==== Record extracts ====

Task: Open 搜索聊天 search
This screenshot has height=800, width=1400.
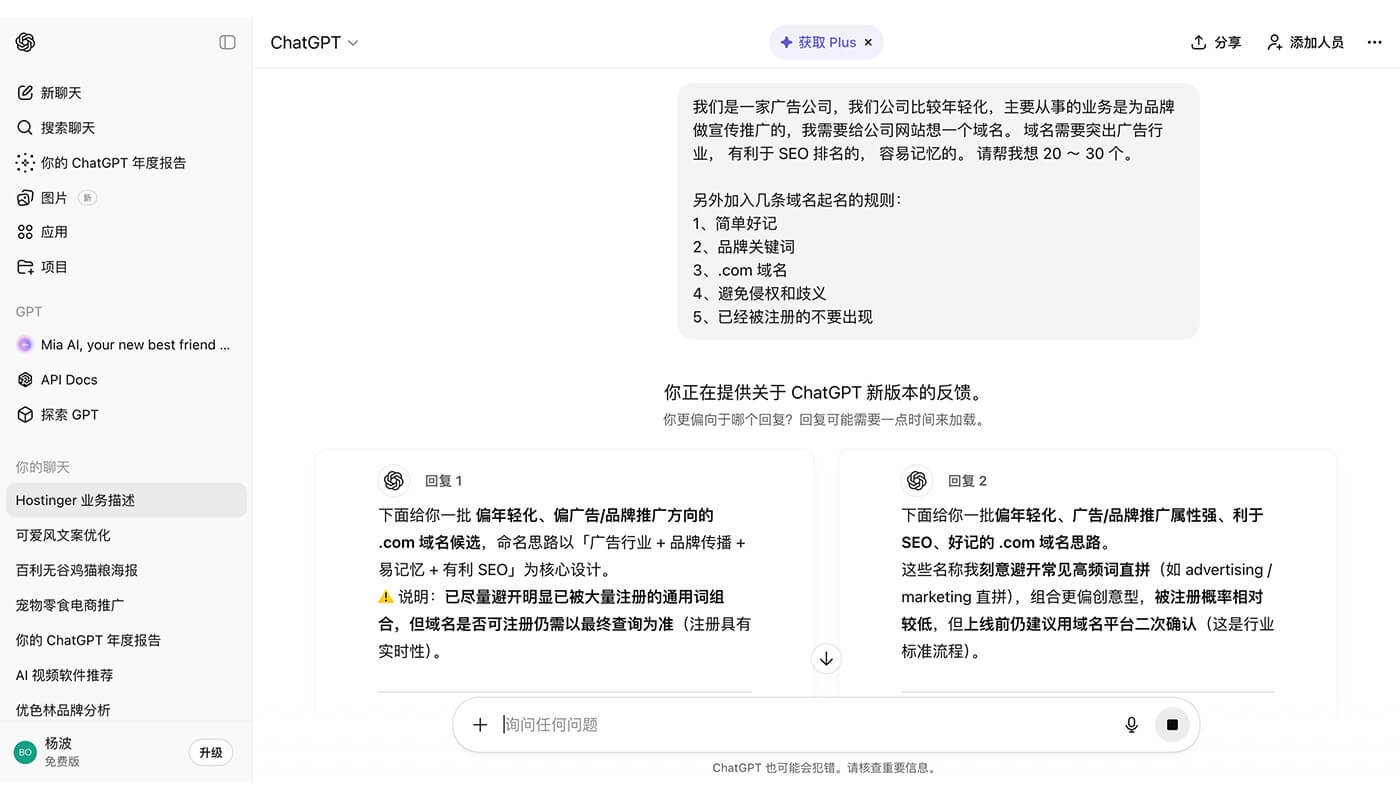Action: click(x=67, y=128)
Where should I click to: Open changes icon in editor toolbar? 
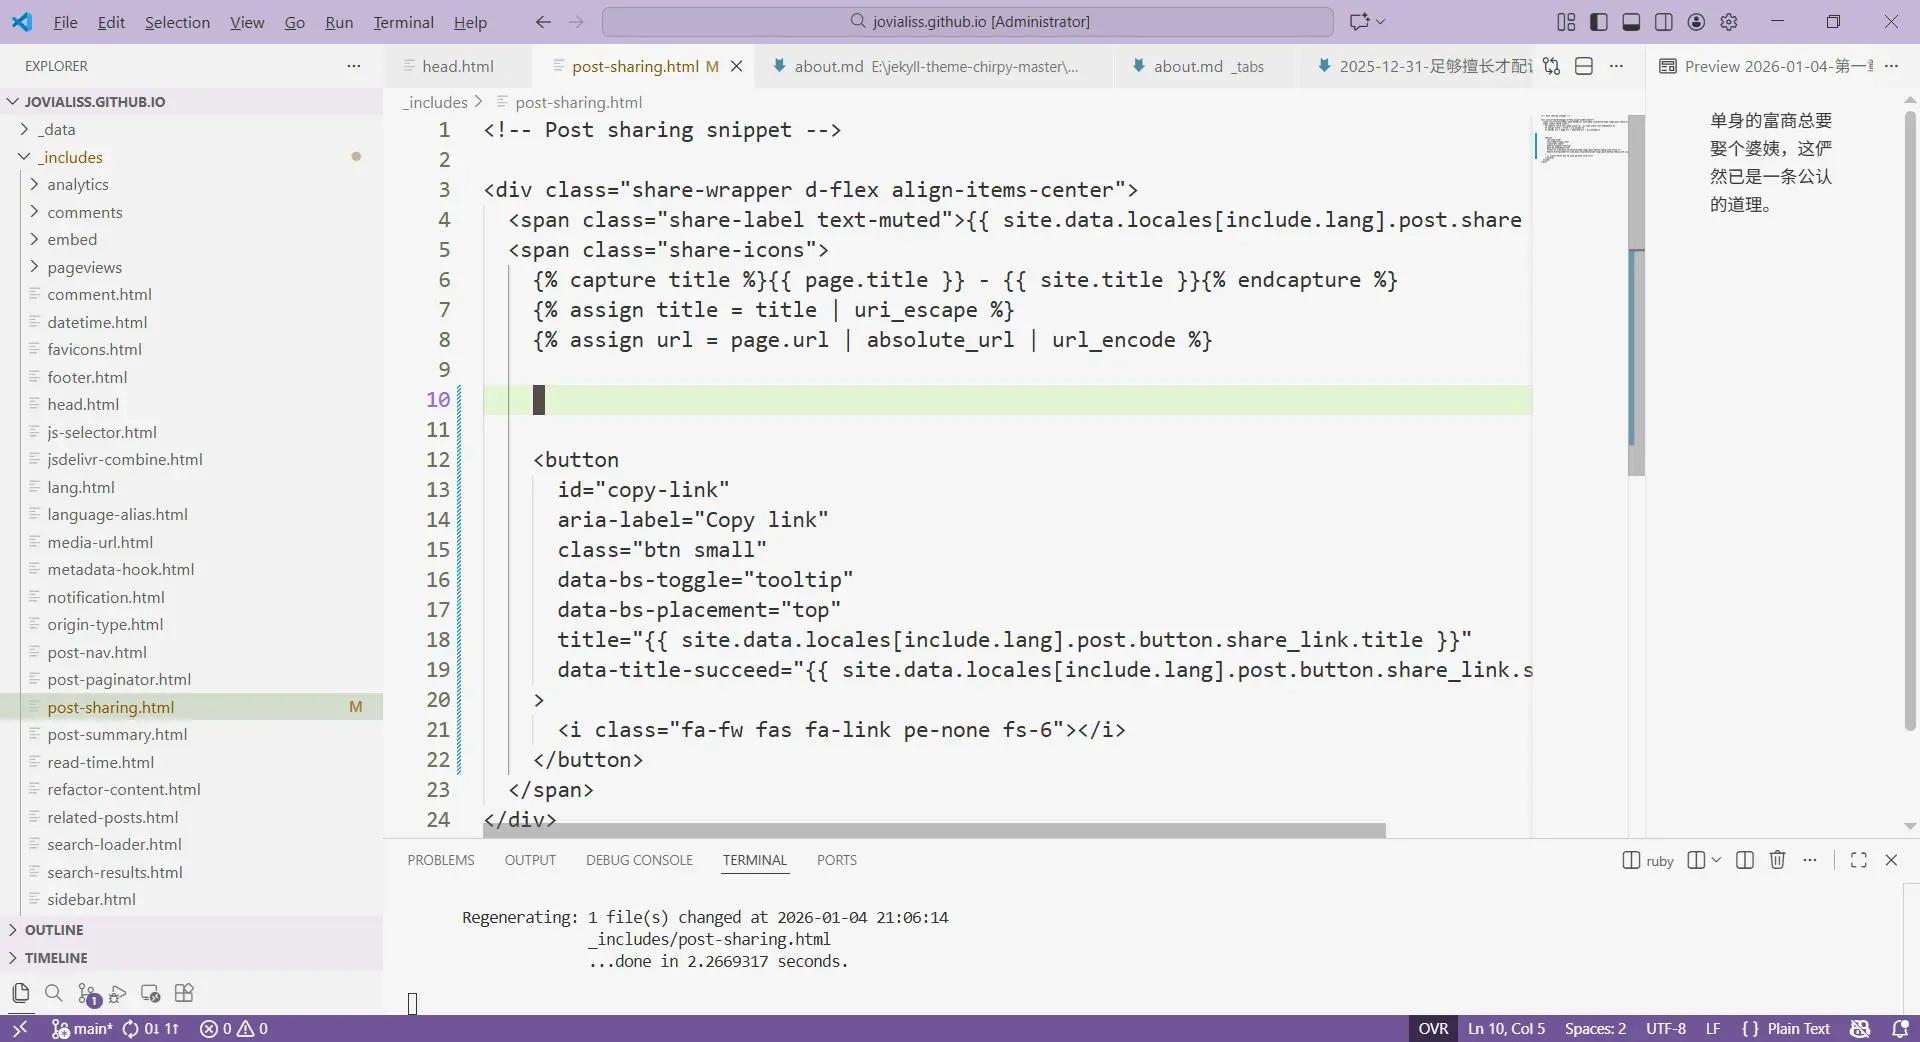(1551, 66)
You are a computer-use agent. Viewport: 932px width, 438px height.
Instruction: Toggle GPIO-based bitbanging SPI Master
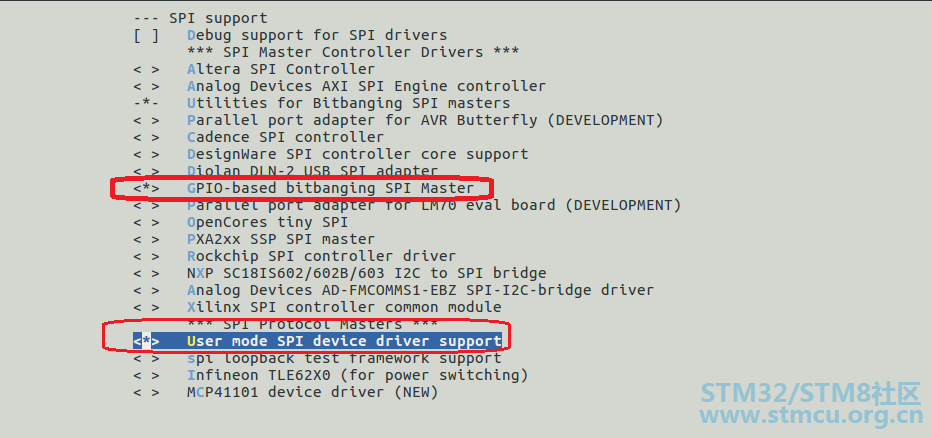pos(304,188)
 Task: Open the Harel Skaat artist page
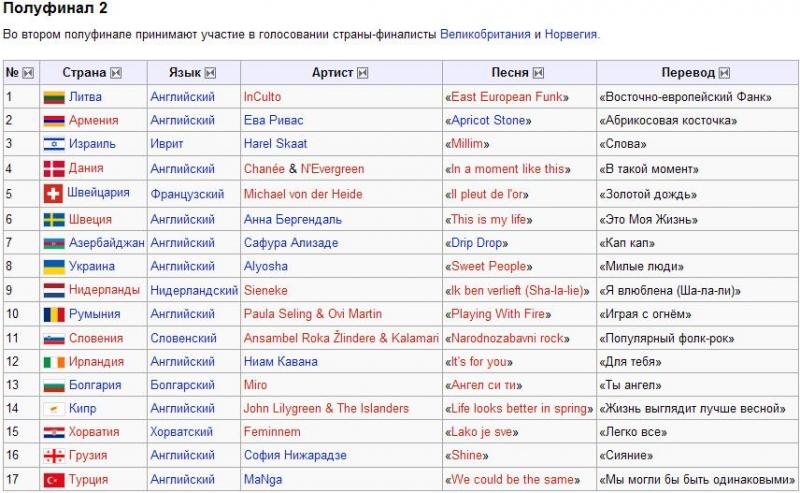tap(276, 143)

====

Task brief: Word-for-word output of the material above is needed, with the pictures left out.

Finished exercise:
Task: Open 搜索聊天 search
This screenshot has height=800, width=1400.
Action: click(x=67, y=128)
Where should I click to: Open changes icon in editor toolbar? 
(1551, 66)
You are a computer-use agent. Viewport: 932px width, 438px height.
Instruction: Toggle GPIO-based bitbanging SPI Master
pos(304,188)
 Task: Open the Harel Skaat artist page
tap(276, 143)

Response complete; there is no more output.